* EXERCISE *
After locating the line that contains "Select the row shipping to Strasbourg", give that line and all the rest through the end of the entries again exactly, leaving the pictures out.

* MATERIAL FOR THE TASK *
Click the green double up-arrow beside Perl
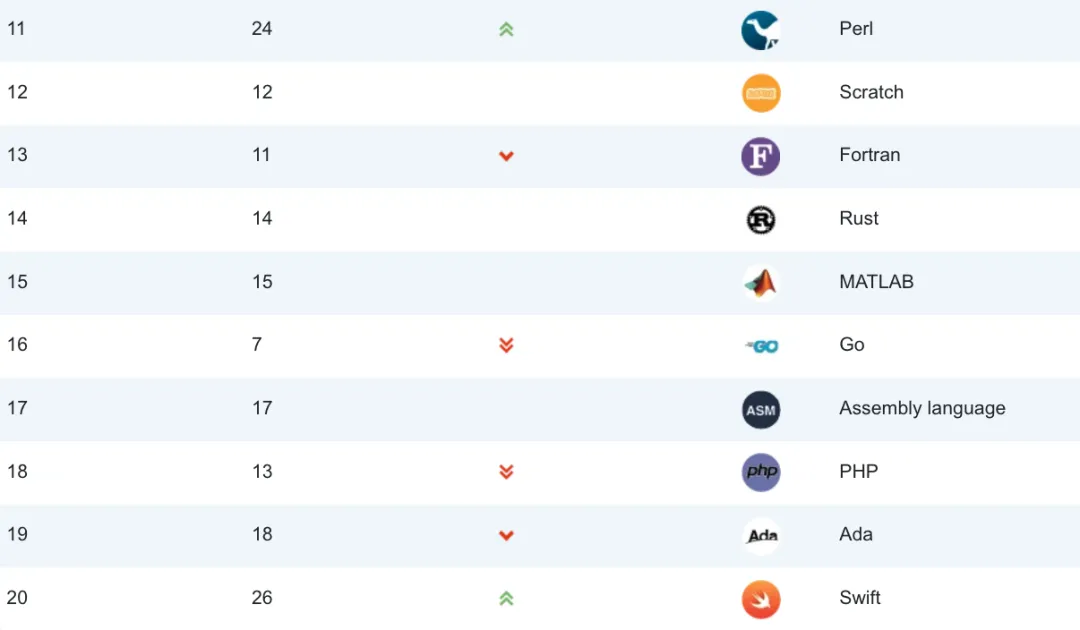The width and height of the screenshot is (1080, 630). (506, 30)
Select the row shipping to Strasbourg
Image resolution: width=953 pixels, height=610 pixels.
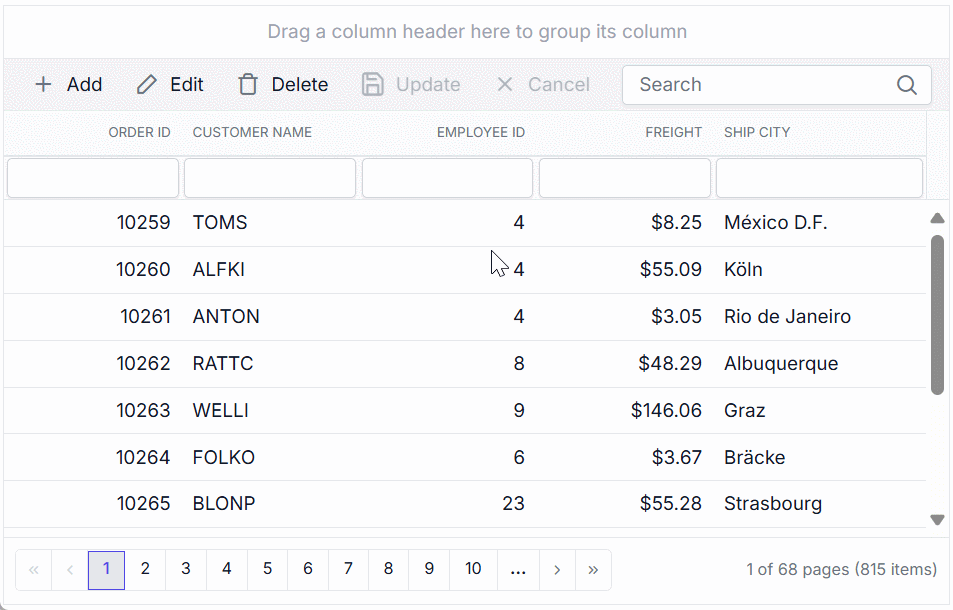[400, 503]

* SOLUTION *
Select the row shipping to Strasbourg
Image resolution: width=953 pixels, height=610 pixels.
[400, 503]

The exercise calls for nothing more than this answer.